Data science drives big decisions at Kohl’s
The American department store chain modernized its data strategy around Google BigQuery, bringing in third-party data sets and algorithms to further hone its personalization and merchandizing efforts.

Long before the advent of customer data platforms (CDPs), Kohl’s business model centered on collecting and cultivating customer data.

“We’ve had a homegrown customer data environment for decades,” says Paul Gaffney, CTO and supply chain officer at the $19.4 billion American department store chain. “And we’re quite happy with our custom implementation.”

The Milwaukee, Wis.-based retailer originally built its homegrown on-premises CDP on Netezza, creating robust customer profiles based on the chain’s large credit card portfolio and “a historical approach to cultivating customer loyalty and attachment that is very personalized,” Gaffney says.

But for the past several years, Kohl’s has made a big push to the cloud as part of a “technology modernization” that Gaffney says makes the most of machine learning, personalization, enhanced demographic data sets, and “hyper-localization” insights to deliver the most relevant merchandise to local stores.

The transformation sees the retailer, which is currently up for sale, running workloads on Google Cloud Platform and on private on-premises Google Cloud servers running VMware, as well as some utility workloads on Amazon Web Services, the CTO says. While the company’s current on-premises cloud uses a comprehensive suite of tools, including Qlik for advanced analytics and data visualization, Kohl’s long-term plan for data is all about Google BigQuery, Gaffney says.

“Four years ago, we started focusing on BigQuery as our primary data environment,” a decision Gaffney says he inherited. Kohl’s has since built a sophisticated data science practice around the Google platform, with most of the retailer’s critical data, including customer, product, and business performance views, now residing in that modernized data environment.

But Gaffney is far from finished.

“We’ve got about two more years to go to get to a place where I would describe us as a fully data-native organization, using automated decision processes instead of using data just augmenting human decision processes,” says Gaffney.

Key to that push is a strategy to make the most of machine learning and third-party data in service of customer personalization and the “hyper-localization” of merchandising decisions, Gaffney says.

The power of third-party data

Kohl’s, which employs 1,000 people in its IT organization, including 50 data scientists, started its data automation push 18 months ago. Currently, the chain’s ample collection of first-party customer data as well as licensed third-party data sets are being migrated to BigQuery to apply advanced machine learning models and enhanced personalization technology to bolster sales, Gaffney says.

Like many retailers, Kohl’s also uses publicly available machine learning models on the Google platform and has used Google’s Vertex AI platform. The retailer also licensed a data set called Demand Brain from Deloitte focused on consumer demand, comprehension, and forecasting, says Gaffney, explaining that all the big consulting firms have data subscription products and ML engines available for licensing.

Gartner analyst Erick Brethenoux says use of consultant data and ML models is gaining steam, especially among retailers.

“Many organizations employ third parties to build models for them,” Brethenoux says, noting that consulting firms also use third-party data sets to pre-build models to embed in client systems or, in rare cases, use both their own technology and their own data to build models for retailers and other clients.
____
Problems to solve:
1. Update everything from "The Milwaukee, Wis.-based" down to "to local stores." in the Kohl's article, putting "Teradata" in place of "Netezza".
2. Using the Kohl's article, answer these:
(a) How many data scientists are in Kohl's IT organization?
(b) Which firm licensed the Demand Brain data set to Kohl's?
(c) About how many more years does Gaffney say it will take for Kohl's to become a fully data-native organization?
The lines after this point come from a different source than the Kohl's article.

Dataset excerpt:
____
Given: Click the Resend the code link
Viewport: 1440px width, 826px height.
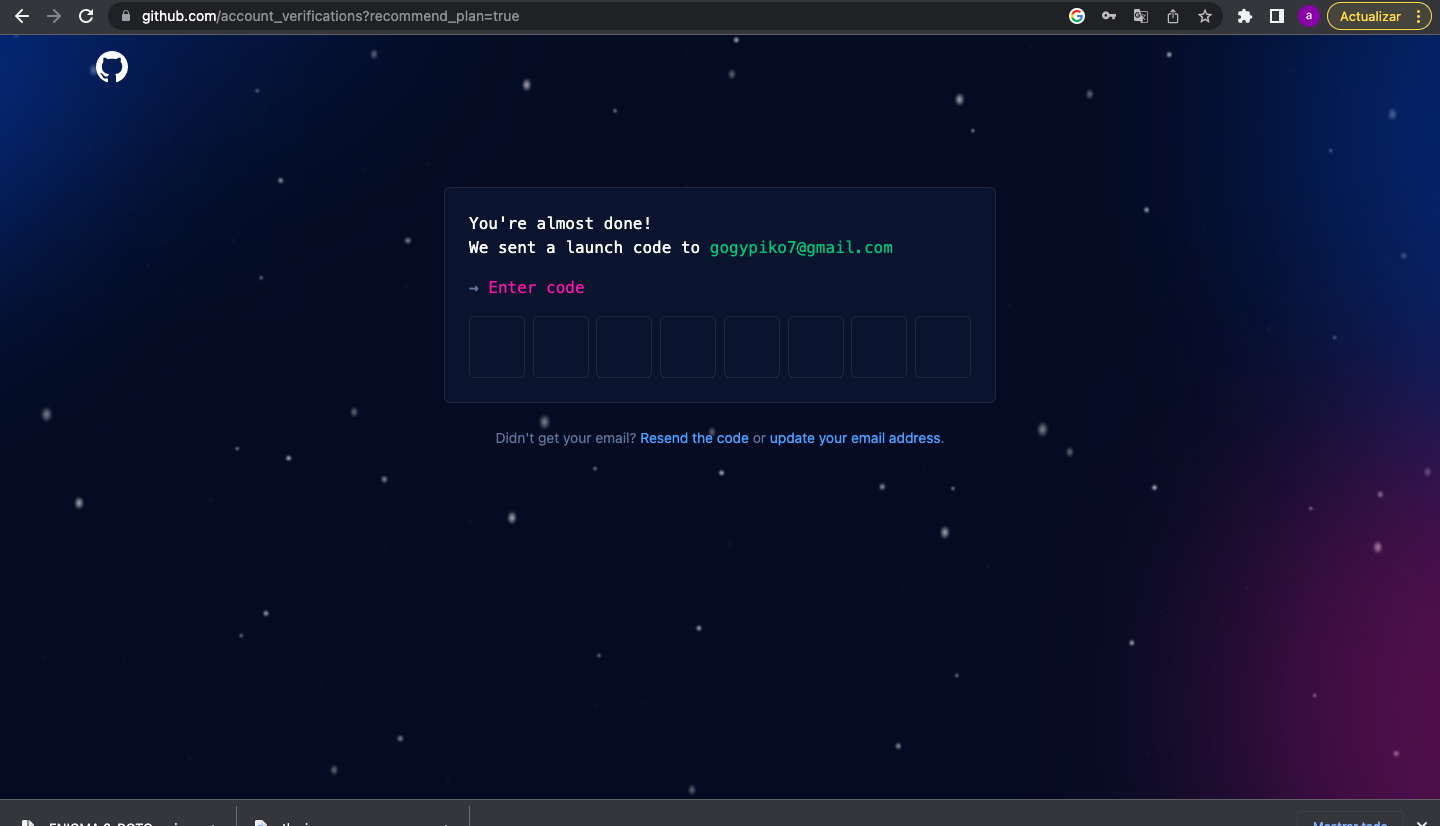Looking at the screenshot, I should pyautogui.click(x=694, y=438).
____
Problem solutions:
1.
The Milwaukee, Wis.-based retailer originally built its homegrown on-premises CDP on Teradata, creating robust customer profiles based on the chain’s large credit card portfolio and “a historical approach to cultivating customer loyalty and attachment that is very personalized,” Gaffney says.

But for the past several years, Kohl’s has made a big push to the cloud as part of a “technology modernization” that Gaffney says makes the most of machine learning, personalization, enhanced demographic data sets, and “hyper-localization” insights to deliver the most relevant merchandise to local stores.

2.
(a) 50
(b) Deloitte
(c) About two more years